Lesson 10: What is Life?

The present abortion debate taking place in our society revolves around the question, “When are we dealing with a life that should be protected by civil law?” Answering the question adequately involves some understanding of what comprises life.

We seldom talk about that because we assume everyone knows or at least senses what life is. Nonetheless, people find it very difficult to define exactly what we mean.

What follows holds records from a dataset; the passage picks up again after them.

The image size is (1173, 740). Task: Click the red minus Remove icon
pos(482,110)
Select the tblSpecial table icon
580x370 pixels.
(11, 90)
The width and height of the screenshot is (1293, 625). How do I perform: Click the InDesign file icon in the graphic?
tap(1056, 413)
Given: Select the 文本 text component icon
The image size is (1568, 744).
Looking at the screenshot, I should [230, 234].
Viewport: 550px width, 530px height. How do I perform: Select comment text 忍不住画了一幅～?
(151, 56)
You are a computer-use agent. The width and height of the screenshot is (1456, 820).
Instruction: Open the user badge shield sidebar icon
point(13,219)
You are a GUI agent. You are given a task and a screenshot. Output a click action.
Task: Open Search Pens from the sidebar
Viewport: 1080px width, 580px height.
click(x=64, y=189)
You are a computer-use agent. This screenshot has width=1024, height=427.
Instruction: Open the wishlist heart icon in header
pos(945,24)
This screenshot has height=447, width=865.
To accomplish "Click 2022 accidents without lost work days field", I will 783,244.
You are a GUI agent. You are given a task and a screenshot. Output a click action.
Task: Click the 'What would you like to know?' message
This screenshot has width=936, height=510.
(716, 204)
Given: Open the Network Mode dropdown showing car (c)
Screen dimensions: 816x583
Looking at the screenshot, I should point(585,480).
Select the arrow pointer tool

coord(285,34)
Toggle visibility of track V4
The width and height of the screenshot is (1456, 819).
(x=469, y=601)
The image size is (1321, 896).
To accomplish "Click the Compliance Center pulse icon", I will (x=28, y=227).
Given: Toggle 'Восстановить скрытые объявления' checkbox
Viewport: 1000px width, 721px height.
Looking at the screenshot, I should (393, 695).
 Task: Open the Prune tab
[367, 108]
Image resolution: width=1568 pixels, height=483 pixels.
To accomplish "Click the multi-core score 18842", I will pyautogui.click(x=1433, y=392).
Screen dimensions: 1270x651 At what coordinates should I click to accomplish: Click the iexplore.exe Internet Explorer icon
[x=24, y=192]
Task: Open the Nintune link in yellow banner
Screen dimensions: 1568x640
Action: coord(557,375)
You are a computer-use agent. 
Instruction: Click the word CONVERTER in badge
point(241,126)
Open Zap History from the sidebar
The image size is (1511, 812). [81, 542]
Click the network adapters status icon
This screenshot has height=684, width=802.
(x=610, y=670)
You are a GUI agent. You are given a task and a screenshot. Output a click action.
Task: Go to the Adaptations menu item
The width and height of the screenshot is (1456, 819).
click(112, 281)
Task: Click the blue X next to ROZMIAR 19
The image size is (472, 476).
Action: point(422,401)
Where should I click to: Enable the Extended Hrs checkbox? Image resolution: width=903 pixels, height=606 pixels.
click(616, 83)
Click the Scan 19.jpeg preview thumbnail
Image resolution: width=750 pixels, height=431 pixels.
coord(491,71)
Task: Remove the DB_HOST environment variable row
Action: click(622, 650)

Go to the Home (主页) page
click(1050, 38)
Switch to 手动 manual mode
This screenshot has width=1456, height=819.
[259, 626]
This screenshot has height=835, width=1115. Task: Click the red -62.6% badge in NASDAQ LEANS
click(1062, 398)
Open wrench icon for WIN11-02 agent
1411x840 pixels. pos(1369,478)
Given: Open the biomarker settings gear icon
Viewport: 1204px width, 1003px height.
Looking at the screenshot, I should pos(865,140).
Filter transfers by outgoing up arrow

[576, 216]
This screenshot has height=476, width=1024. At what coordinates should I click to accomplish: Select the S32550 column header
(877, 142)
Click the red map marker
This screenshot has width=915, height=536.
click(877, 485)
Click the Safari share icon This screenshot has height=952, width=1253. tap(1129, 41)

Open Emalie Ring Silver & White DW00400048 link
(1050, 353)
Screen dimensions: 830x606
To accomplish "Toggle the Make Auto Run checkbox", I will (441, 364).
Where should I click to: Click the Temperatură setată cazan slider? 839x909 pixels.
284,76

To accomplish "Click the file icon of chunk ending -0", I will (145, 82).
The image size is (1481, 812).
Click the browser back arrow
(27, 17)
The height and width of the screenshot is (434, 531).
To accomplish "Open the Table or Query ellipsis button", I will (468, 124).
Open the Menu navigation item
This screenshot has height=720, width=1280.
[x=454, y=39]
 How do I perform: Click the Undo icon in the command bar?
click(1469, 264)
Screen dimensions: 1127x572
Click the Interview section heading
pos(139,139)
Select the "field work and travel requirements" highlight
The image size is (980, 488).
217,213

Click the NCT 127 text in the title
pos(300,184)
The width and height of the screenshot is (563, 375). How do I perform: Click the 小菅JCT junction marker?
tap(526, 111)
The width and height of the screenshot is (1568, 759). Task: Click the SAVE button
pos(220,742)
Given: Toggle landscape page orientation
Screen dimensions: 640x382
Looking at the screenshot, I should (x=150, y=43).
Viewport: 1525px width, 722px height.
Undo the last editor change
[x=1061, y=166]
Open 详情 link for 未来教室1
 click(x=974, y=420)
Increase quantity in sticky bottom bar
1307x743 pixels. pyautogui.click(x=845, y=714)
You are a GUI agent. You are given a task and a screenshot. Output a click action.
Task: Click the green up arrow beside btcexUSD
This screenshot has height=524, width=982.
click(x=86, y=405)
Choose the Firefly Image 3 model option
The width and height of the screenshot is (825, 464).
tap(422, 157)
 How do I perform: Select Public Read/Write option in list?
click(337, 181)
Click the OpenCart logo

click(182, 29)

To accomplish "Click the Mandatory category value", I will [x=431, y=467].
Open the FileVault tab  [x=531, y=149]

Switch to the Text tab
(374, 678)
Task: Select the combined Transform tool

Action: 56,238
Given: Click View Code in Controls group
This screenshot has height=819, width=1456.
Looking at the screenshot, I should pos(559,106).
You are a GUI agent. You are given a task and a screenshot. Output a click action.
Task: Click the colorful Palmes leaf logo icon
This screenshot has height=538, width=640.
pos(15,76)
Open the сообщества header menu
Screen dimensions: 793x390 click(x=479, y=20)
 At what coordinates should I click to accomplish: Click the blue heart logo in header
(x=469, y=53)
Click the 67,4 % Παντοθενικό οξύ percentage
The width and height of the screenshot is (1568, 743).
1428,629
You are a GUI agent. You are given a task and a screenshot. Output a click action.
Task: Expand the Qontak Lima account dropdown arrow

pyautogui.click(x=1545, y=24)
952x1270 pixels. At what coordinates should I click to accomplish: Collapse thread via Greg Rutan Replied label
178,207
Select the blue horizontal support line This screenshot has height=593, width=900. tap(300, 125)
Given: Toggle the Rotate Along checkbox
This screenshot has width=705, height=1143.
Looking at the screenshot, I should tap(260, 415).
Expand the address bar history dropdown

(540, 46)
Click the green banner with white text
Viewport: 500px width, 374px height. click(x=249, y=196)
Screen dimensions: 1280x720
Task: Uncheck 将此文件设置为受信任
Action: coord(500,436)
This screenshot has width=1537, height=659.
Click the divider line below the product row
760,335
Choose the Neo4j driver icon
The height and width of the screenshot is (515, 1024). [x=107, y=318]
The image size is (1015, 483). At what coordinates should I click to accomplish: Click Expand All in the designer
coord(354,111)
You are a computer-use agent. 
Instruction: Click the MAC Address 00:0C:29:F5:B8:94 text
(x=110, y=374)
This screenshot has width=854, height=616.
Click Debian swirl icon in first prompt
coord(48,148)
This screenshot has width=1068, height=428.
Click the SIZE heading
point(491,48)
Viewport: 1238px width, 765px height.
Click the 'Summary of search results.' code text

We can always acknowledge what science observes such as a physical body with lungs breathing, heart beating, brain functioning, and undergoing chemical changes that include metabolism. Traditionally, as Elizabeth pointed out in her paper, Judaism and Christianity believed life was marked by breathing. Both creation stories in the first two chapters of Genesis speak of the physical body coming alive when filled with life-giving breath.

Yet few think of life confined to bodily functions. Many argue human life involves making conscious decisions beyond those about survival. Humans can utilize lessons from the past and plan for the future. However, this seems just a more sophisticated talent than that enjoyed by some animals.

At this point, if we could ask those who claim we do not abort because we respect all life, why that does not include refraining from eating animals.  Genesis reports God gave humans plants for food.  Only after the fall into sin does God compensate for their weakness by allowing eating the meat of fish and animals.

Jews and Christians maintain human life involves living in special relationships with other persons and God.  In the Genesis 1 story, human life is created in the image of God to work with God in managing  and caring for animals, fish, the land, and the rest of creation. In the Genesis 2 story, God breathes life into the body he has created suggesting life depends on  a relationship with the divine.  This is beautifully captured in the picture of God, Adam, and Eve conversing in the cool of the evening after work.

Modern technology makes it even harder to define life. What used to be regarded as a natural birth or a natural death has long become meaningless as modern medicine constantly intervenes. Chemistry will eventually create a human  being developed in an artificial womb and without the intercourse of a man and woman. In most cases, letting a person die without offering the benefits of medicine is regarded as crime. And as Paul rather humorously noted, his car has a name and makes decisions. We are just beginning to understand the life of a machine.

All of this leads me to think the problematic question is not when life begins, but how we should treat different kinds of life. That would mean we acknowledge there are different forms of life. It would also  enable us to come up with appropriate responses to a variety of situations. That is what the Lutheran social statement on abortion does when speaking of undeveloped life and unborn life.